** What is needed **
What lines of the data include the string "portrait"? Copy them all.

-- Records supplied follows --

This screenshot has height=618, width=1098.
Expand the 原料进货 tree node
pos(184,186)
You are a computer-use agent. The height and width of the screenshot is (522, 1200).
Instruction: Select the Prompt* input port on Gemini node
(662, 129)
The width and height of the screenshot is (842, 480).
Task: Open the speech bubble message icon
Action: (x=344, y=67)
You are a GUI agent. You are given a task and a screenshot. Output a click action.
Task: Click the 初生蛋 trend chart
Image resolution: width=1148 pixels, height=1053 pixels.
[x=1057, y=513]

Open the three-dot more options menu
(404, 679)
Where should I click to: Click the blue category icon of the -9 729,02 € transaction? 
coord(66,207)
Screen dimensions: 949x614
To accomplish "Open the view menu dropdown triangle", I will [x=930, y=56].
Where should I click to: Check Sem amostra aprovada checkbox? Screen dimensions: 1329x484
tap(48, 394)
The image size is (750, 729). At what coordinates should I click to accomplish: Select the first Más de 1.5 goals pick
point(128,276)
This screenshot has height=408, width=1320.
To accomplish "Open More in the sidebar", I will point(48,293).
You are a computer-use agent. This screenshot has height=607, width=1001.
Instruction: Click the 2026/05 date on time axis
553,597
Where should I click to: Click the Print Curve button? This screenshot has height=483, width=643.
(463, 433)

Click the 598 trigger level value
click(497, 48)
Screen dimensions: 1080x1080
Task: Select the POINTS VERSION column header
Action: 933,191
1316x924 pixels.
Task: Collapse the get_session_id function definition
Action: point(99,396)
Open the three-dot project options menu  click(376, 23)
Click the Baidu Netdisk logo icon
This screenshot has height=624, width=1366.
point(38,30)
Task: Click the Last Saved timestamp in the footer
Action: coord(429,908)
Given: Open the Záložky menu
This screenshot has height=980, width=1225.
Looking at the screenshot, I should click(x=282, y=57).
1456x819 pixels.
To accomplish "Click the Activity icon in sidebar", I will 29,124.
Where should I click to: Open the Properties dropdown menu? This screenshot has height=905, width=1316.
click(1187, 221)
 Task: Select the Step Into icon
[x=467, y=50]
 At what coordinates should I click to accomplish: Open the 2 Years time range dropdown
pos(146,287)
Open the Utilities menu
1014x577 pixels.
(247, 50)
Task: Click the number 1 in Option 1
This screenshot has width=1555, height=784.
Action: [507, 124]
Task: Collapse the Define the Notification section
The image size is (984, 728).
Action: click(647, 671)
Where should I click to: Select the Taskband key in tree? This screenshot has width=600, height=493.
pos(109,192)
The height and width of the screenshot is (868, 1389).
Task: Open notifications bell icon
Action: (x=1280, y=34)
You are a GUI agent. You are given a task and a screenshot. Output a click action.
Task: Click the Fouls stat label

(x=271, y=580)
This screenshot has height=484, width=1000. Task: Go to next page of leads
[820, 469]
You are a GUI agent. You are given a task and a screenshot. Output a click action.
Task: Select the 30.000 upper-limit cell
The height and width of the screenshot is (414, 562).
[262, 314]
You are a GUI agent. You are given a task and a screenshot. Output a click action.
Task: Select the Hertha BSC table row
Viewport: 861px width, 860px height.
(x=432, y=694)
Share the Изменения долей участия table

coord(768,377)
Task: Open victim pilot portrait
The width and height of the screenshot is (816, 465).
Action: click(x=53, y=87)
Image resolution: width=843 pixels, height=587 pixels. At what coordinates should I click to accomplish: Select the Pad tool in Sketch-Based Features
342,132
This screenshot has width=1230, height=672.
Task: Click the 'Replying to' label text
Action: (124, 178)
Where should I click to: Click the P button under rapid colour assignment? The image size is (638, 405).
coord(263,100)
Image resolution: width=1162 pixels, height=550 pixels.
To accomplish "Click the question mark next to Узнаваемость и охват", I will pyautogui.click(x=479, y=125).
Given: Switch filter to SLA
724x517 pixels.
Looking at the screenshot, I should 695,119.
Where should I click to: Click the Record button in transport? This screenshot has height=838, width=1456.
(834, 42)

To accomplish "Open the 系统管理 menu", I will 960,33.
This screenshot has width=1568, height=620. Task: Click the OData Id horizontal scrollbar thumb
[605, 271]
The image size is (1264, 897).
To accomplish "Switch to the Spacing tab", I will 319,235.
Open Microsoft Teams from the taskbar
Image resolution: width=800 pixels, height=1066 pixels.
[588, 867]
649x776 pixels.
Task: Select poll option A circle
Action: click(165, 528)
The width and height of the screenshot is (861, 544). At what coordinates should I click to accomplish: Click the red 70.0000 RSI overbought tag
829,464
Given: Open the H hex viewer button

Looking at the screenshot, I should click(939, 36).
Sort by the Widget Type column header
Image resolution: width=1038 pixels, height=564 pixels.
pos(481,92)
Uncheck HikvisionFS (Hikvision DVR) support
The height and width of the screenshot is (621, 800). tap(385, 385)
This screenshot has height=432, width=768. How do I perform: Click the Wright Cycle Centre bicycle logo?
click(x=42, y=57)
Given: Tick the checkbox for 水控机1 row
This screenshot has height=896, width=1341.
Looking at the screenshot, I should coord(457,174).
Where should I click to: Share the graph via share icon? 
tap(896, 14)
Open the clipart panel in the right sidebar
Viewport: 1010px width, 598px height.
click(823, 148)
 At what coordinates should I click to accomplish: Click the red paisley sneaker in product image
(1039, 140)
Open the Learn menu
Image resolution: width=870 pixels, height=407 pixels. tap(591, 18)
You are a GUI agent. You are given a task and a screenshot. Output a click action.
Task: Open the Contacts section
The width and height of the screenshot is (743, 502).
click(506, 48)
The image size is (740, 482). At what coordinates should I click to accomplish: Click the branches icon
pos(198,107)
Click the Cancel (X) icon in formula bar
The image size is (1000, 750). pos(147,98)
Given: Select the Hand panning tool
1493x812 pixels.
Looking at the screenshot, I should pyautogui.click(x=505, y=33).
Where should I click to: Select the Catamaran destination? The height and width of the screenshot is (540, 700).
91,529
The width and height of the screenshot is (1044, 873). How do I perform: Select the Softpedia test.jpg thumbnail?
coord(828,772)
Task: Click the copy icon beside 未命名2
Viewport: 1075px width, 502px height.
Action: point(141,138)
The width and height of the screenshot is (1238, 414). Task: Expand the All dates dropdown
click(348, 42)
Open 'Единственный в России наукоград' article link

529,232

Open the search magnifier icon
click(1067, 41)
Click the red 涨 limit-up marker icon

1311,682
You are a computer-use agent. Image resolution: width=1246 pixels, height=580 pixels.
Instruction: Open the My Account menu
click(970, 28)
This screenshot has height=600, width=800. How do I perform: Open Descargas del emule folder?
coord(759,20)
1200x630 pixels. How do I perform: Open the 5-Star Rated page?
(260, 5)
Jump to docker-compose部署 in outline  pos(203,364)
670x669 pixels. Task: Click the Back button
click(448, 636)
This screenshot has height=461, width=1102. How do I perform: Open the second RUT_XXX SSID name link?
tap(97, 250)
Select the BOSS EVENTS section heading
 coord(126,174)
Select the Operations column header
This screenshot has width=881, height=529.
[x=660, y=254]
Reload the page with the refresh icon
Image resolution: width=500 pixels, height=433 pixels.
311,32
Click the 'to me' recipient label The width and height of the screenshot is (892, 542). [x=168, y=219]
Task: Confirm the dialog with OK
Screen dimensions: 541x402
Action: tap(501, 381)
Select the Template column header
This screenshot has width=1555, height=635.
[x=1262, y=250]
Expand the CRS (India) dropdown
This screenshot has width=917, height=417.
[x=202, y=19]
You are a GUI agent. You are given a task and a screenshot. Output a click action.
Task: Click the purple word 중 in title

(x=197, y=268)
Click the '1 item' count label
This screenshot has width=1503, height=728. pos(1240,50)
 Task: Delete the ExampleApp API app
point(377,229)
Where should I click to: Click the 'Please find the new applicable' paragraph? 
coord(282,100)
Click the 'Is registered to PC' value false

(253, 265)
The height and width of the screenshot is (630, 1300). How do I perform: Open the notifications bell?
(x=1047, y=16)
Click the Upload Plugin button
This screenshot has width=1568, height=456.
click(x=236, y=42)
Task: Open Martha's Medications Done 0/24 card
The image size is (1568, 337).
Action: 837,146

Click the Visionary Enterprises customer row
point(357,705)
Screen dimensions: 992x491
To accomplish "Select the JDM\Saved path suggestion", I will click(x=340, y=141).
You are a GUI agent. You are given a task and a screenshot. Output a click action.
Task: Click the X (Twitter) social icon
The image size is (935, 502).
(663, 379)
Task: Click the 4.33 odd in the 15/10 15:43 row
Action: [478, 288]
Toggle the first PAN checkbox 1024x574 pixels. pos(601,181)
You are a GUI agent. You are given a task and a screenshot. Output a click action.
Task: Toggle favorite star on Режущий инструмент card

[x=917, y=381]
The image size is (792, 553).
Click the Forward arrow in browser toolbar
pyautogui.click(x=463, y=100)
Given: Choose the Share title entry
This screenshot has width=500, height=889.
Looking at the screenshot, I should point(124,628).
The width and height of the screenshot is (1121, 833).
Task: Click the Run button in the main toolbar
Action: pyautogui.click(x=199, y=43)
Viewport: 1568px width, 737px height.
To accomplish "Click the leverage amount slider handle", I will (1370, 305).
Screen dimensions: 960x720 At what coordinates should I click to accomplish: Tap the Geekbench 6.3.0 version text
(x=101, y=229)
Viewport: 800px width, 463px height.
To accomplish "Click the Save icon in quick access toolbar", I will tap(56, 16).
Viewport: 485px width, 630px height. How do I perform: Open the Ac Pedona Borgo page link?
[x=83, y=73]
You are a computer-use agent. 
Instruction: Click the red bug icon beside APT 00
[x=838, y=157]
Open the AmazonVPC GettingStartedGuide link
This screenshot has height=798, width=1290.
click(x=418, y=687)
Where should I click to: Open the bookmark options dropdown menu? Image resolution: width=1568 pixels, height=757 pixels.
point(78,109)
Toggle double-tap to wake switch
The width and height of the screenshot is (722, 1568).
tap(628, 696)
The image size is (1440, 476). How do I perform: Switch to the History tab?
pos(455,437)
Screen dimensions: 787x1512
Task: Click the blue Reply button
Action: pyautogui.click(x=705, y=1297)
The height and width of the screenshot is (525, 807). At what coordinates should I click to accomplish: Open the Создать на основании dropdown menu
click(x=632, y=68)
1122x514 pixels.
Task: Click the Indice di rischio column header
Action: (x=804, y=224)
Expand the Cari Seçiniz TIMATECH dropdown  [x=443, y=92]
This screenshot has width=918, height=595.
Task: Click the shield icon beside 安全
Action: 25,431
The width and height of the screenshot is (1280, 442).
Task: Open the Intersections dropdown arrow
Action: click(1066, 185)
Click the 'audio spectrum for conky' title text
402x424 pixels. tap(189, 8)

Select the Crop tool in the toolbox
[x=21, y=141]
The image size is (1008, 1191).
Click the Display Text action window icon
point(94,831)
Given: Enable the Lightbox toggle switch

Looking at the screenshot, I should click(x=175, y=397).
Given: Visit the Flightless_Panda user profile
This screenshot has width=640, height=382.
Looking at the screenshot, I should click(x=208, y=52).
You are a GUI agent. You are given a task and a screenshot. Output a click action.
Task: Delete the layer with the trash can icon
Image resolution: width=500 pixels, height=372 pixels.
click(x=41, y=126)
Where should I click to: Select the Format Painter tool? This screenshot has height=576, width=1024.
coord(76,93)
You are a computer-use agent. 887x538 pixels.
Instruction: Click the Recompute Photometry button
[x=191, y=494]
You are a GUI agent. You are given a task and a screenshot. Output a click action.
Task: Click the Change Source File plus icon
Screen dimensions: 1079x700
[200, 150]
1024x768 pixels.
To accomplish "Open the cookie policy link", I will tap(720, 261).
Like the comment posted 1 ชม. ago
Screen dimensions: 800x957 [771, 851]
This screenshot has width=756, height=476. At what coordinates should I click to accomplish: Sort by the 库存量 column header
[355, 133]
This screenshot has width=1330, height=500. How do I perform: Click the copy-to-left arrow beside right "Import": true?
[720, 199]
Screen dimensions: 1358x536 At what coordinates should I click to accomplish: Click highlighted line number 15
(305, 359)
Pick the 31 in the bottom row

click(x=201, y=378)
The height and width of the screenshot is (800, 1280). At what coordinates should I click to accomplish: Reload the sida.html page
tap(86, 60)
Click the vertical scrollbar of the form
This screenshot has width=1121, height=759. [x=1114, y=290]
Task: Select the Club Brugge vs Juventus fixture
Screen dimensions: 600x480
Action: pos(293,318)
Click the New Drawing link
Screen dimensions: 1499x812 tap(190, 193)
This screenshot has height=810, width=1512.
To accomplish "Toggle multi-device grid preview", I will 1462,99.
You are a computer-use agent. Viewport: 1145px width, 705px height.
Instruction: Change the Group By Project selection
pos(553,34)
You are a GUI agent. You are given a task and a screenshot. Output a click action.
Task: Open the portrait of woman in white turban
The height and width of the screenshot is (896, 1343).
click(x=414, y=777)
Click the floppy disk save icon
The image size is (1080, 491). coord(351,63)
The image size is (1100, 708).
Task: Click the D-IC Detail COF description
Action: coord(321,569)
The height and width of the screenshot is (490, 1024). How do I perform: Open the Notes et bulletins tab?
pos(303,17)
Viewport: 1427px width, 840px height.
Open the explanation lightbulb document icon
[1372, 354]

-- Records supplied concluded --

** Output of the exercise **
Task: Open victim pilot portrait
Task: Open the portrait of woman in white turban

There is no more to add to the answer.